Dans le monde catholique, il y a une très forte islamophobie qui se développe, qui apparait notamment sur les réseaux sociaux, dans des blogs. Ce phénomène s’est évidemment aggravé depuis l’été dernier. Comment y remédier et est-ce que des initiatives se développent pour que des gens qui ont des a priori négatifs sur l’Islam puissent cheminer plus en confiance et sortir de cette peur qui, finalement, paralyse tout le monde ?

Heureusement, il y a un certain nombre d’initiatives qui se déroulent en France mais ce sont des petites choses. Aujourd’hui, beaucoup de musulmans dans les mosquées ont le désir de rencontrer des chrétiens, de discuter avec eux. Mais ils ne trouvent pas non plus beaucoup d’interlocuteurs en face.
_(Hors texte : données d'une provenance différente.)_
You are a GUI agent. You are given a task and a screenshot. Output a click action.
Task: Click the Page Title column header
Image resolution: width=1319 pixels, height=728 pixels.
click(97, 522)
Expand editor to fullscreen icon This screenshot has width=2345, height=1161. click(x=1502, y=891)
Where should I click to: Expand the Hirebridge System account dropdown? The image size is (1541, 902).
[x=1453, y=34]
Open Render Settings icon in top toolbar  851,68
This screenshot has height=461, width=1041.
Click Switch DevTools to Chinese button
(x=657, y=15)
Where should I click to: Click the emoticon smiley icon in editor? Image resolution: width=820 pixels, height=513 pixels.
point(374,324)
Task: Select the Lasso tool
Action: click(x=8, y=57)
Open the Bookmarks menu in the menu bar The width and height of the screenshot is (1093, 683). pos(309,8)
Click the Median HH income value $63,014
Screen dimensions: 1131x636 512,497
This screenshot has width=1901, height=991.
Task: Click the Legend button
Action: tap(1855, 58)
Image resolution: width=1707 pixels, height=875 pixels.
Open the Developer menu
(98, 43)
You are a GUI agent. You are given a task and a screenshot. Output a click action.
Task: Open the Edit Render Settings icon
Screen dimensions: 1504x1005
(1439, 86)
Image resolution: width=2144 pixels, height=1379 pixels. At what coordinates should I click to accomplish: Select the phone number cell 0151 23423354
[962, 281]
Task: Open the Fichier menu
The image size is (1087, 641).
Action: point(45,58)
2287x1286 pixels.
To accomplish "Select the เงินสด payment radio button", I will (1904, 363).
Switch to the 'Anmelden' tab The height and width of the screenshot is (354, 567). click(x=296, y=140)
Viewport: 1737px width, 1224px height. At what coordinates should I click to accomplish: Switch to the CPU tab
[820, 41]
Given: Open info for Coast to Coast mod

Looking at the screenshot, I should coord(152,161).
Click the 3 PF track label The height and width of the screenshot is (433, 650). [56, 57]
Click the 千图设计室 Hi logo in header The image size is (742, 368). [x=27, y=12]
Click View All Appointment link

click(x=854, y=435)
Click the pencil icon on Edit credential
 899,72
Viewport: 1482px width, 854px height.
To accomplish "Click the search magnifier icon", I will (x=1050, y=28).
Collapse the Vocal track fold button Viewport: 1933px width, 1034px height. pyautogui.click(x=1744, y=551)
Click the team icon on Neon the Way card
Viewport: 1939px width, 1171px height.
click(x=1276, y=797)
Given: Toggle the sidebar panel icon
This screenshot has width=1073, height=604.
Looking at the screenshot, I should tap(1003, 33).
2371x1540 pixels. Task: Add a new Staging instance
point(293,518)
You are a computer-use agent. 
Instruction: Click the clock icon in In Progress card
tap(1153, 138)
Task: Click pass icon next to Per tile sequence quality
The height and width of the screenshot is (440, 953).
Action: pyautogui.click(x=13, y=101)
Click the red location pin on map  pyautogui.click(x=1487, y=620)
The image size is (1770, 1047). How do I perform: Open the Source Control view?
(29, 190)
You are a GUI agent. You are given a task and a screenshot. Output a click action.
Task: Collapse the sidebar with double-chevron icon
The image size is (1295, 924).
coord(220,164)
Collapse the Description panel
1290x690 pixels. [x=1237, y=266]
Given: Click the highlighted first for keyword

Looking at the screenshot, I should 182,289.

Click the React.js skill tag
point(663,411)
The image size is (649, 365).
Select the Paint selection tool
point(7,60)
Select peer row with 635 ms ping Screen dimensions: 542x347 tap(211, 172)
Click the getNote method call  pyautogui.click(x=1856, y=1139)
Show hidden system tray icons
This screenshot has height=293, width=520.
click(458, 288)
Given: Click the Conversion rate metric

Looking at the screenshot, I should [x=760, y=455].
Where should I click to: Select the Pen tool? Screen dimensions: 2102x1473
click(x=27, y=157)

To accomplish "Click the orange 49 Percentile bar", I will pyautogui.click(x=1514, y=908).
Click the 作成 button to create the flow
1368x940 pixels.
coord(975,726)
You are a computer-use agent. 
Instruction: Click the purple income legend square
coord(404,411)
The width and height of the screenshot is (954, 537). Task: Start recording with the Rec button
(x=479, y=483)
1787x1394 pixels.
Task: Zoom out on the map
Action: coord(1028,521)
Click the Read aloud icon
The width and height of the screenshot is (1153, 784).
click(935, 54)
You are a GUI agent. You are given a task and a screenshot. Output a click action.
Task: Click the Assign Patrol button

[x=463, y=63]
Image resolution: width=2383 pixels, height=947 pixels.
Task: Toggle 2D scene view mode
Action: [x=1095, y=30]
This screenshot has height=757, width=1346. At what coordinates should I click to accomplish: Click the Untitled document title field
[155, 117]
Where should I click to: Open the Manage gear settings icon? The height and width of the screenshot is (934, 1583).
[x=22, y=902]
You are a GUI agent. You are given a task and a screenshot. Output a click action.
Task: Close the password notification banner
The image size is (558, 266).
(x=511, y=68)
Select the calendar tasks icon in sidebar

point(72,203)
Et puis, dans les situations de crise, il y a toujours le risque que les gens se replient sur eux-mêmes. Ce que je crois surtout, c’est qu’il faut regarder la réalité de notre société. C’est vrai qu’on est très marqué par les difficultés dans les banlieues parce qu’il y a des ghettos de misère, des dizaines de milliers de jeunes qui sont sans occupation. Chez certains d’entre eux, il y a la rage voire la haine. C’est vrai qu’il y a tout ça. Mais il y a aussi une réalité de l’intégration que souvent, on ne voit pas. L’immense majorité des musulmans en France est complètement intégrée dans le sens où elle est complètement inscrite dans le fonctionnement de la société française. On ne voit plus ces musulmans-là. Il y a les musulmans visibles et les musulmans invisibles. Les musulmans invisibles sont de beaucoup les plus nombreux. Ils sont tellement invisibles qu’ils participent complètement à la vie de notre République et ils ne remettent pas du tout en cause la paix sociale chez nous.